Им давным-давно ничего не снится,
Да и мне не спится давным-давно.
Я утюжу волны прямой наводкой,
Корабли сжигаю, как письма жгут,
А последний будто подводной лодкой
От беды залег на бумажный грунт.
Мы с тобой на поле морского боя.
Мы бурлим, как два судовых котла,
Щеголять пытаемся, хвост трубою,
И спалить стараемся все дотла.
Но когда судьба к нам бывает грубой
До морганья век, до дрожанья губ,
Выплывает маленький однотрубный,
Уцелевший в море сожженных труб.
Снег
Над цепенеющей Невой
Безмолвно падал снег немой
На зимний вечер,
А души воспаряли от
Земли в бездонный небосвод
Ему навстречу.
У облаков — воздушных льдин
Соединялись в миг один,
И там кружили.
Земных лишенные оков,
И грузных тел, и липких слов —
Они живые.
Кто набирает высоту,
Ценить способен красоту
И страх паденья.
Кристаллов легкие кресты
И души, словно снег, чисты —
На загляденье.
Потом пути их разошлись.
Снежинкам вниз, а душам ввысь
Лететь на волю.
На белый камень львиных грив
Ложился снег, нетороплив,
И грел собою.
***
Я принял бы беспамятство. Оно —
Единственная в мире панацея.
Тогда не вспоминал бы об отце я
И от вины избавился давно
За то, что не поспел издалека
В часы его последнего заката.
Мне грезится казенная палата,
Бессильная отцовская рука.
Я принял бы от мыслей об отце
Не буйное беспамятство хмельное,
А тихое, умильное, больное
С дурацкою улыбкой на лице,
На время, что стремится к декабрю,
Остался бы безвинен и немыслим.
Но память мне велит: «Поговори с ним».
И я не принимаю. Говорю.
***
Что изменится в мире, когда запоют соловьи,
Зацветет бузина и вернется из Киева дядька?

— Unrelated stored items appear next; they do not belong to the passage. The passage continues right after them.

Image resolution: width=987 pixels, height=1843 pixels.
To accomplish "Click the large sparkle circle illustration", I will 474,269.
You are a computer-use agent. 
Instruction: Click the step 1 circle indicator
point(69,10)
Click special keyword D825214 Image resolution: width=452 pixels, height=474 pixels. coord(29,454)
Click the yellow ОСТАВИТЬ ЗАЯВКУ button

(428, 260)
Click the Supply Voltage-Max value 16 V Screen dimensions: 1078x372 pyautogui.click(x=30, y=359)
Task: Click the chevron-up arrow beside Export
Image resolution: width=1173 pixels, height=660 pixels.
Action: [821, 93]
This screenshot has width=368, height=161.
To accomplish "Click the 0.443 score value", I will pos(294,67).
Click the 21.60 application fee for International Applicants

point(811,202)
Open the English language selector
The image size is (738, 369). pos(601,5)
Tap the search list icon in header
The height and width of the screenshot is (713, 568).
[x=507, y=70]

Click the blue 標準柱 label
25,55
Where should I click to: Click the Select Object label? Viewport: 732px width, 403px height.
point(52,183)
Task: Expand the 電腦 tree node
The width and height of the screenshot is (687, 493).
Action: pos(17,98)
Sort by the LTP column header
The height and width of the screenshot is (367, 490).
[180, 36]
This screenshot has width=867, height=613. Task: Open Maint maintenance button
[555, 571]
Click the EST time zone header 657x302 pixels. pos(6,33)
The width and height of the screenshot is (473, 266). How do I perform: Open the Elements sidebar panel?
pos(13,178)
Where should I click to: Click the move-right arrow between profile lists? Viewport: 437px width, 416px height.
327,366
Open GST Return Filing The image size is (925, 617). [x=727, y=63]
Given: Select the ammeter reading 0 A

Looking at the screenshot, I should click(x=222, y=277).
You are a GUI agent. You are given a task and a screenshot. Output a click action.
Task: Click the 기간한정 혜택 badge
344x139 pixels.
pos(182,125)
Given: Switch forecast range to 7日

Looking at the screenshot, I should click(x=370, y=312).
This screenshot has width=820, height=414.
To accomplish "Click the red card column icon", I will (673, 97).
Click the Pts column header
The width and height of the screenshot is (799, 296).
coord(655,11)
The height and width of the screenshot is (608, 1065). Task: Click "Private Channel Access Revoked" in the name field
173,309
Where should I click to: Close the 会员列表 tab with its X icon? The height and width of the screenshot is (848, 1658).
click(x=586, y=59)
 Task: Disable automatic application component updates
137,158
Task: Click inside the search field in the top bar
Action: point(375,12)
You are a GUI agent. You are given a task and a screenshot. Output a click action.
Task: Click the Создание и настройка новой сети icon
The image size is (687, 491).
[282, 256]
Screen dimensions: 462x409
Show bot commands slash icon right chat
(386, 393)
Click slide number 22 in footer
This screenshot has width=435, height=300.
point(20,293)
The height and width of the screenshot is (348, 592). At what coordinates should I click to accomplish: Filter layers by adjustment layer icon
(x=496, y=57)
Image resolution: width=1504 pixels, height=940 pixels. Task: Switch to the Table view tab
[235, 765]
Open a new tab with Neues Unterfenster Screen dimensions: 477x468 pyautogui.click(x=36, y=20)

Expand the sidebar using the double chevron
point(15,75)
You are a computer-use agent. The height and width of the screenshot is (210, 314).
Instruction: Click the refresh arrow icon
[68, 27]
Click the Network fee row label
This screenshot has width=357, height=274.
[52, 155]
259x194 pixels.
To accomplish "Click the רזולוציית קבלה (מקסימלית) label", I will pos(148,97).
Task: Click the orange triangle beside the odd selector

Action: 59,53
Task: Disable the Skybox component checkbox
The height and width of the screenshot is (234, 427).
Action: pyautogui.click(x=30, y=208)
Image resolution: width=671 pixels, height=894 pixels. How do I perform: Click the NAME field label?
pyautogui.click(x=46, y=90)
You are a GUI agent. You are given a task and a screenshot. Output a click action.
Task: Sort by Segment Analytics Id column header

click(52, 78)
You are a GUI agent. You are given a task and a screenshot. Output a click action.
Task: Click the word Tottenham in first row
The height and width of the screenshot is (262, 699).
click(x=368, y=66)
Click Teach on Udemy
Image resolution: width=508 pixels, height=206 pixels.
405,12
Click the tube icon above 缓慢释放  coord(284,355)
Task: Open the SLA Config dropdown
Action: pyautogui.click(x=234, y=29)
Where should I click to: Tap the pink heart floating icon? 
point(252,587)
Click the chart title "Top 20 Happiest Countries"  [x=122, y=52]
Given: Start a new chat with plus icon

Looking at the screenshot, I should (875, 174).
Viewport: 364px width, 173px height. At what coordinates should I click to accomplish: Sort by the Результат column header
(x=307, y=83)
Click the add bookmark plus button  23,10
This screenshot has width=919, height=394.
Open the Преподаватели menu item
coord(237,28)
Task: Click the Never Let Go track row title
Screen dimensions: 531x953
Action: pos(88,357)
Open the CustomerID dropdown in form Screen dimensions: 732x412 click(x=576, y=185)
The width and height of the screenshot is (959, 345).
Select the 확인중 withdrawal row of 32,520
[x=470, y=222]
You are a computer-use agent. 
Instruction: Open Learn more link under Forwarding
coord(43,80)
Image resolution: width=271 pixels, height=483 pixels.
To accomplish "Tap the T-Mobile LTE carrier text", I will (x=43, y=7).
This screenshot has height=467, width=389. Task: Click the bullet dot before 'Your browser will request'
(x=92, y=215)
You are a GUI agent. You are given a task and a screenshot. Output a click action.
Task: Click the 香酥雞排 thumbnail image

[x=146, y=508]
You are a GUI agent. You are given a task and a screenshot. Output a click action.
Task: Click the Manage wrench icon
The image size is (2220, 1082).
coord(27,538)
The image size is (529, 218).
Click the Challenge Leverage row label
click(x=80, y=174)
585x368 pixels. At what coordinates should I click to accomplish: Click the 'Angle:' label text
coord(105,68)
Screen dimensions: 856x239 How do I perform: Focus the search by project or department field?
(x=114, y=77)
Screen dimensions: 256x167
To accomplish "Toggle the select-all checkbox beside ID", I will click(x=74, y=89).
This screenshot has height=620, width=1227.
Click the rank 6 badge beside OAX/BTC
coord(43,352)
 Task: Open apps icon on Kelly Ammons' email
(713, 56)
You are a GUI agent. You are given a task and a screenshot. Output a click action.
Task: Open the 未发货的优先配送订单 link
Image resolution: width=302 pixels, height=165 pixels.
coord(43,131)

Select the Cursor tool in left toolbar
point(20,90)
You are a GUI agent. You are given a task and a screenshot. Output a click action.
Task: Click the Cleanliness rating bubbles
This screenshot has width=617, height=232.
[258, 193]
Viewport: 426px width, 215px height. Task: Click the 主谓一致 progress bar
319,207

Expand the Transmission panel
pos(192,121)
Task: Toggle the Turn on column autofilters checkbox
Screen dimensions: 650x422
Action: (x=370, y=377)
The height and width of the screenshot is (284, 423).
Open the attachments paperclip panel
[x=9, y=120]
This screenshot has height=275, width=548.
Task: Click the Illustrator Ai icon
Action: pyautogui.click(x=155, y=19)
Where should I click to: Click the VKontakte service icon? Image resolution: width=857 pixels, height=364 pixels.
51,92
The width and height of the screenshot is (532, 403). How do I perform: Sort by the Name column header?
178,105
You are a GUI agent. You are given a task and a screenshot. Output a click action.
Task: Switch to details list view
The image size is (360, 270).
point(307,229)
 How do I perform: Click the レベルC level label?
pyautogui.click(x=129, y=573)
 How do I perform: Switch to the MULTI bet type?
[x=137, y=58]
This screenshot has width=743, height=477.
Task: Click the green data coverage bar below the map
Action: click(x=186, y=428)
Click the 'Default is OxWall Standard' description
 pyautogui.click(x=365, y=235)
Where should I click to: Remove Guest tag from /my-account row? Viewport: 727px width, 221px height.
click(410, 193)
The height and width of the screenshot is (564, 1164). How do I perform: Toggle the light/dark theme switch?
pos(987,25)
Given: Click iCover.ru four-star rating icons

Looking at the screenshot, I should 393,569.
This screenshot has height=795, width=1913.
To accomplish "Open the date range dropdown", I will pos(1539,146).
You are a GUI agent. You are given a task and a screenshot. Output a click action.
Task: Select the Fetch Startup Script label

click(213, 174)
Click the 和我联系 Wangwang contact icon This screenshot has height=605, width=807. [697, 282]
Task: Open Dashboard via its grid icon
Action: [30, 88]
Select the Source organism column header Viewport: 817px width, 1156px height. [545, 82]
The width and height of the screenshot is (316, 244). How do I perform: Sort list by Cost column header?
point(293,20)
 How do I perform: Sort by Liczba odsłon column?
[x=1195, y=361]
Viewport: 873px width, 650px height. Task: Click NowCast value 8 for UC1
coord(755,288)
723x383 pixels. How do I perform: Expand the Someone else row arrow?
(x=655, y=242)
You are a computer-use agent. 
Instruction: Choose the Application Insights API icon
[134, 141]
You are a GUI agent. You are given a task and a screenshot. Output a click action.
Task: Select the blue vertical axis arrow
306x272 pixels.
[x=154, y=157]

Если завязи нет, то прогорклую зависть сорви
И со мной на дорогу у старой калитки присядь-ка.
Я горазд зимовать, я умею быть теплым внутри,
А весна для меня — это радость на грани припадка.
Сердца тающий лед, будто слезы, с порога утри
И скажи пару слов на прощанье, скорей, для порядка.
Реку времени мне не осилить ни вплавь и ни вброд.
Я барахтаюсь в ней недобитым в сраженье Чапаем.
Я был сложен с тобой, как надежный моральный урод,
А теперь нищебродом из суммы надежд вычитаем.
Вечно юная птица, родная моя травести,
Ты настолько ясна, чтобы вовсе презреть непогоду.
Неспособный летать и ползти я, рожденный грести,
Буду плыть по волнам, ненадолго ныряя под воду.
***
На АЗС в неоновых лучах
Заходит гость, высок и худощав,
И, подойдя к залапанной витрине,
Он говорит сидящим при свечах
Двум продавщицам — Анне и Марине:
— Я Пастернак. Какой у вас дубак!
Налейте мне скорее полный бак.
Я должен срочно ехать восвояси.
Искусства нет, кругом один кабак.
Я обречен, как ронин Кобаяси.
Чем дальше в лес, тем все мерзее здесь.
Здесь никогда никто не даст нам днесь,
Но за пустяк замучают счетами.
Там у колонки серый «Мерседес»…
— Вы Пастернак?
А мы вас не читали.
— О, череда фатальных неудач!
Ну, как же так? Февраль, чернила, плач
У каждой дуры с котиками в ленте!
Я заплачу, скажите мне, how much,
И полный бак, пожалуйста, налейте!
В ответ он слышит вежливый отказ.
— Бензина нет, но можем брызнуть газ, —
Сказала Анна, пухнущая с пива.
— Вглядись, Марина, в профиль и анфас.
Ведь он наивно косит под Шекспира.
В небесный бак вливается рассвет.
Бряцает цепь, скрипит велосипед,
Переживая бремя человека.
По облакам взбирается Поэт
В безбрежный рай Серебряного века.
***
В темную чащу поздней порой приду,
Буду метаться в ужасе мелкой рысью.
Все потому что тот, кто сидит в пруду,
Не отвечает, как ты ему ни лыбься.
Много не надо, лишь головы кивок,
Пусть подмигнет, приветливо дернет веком…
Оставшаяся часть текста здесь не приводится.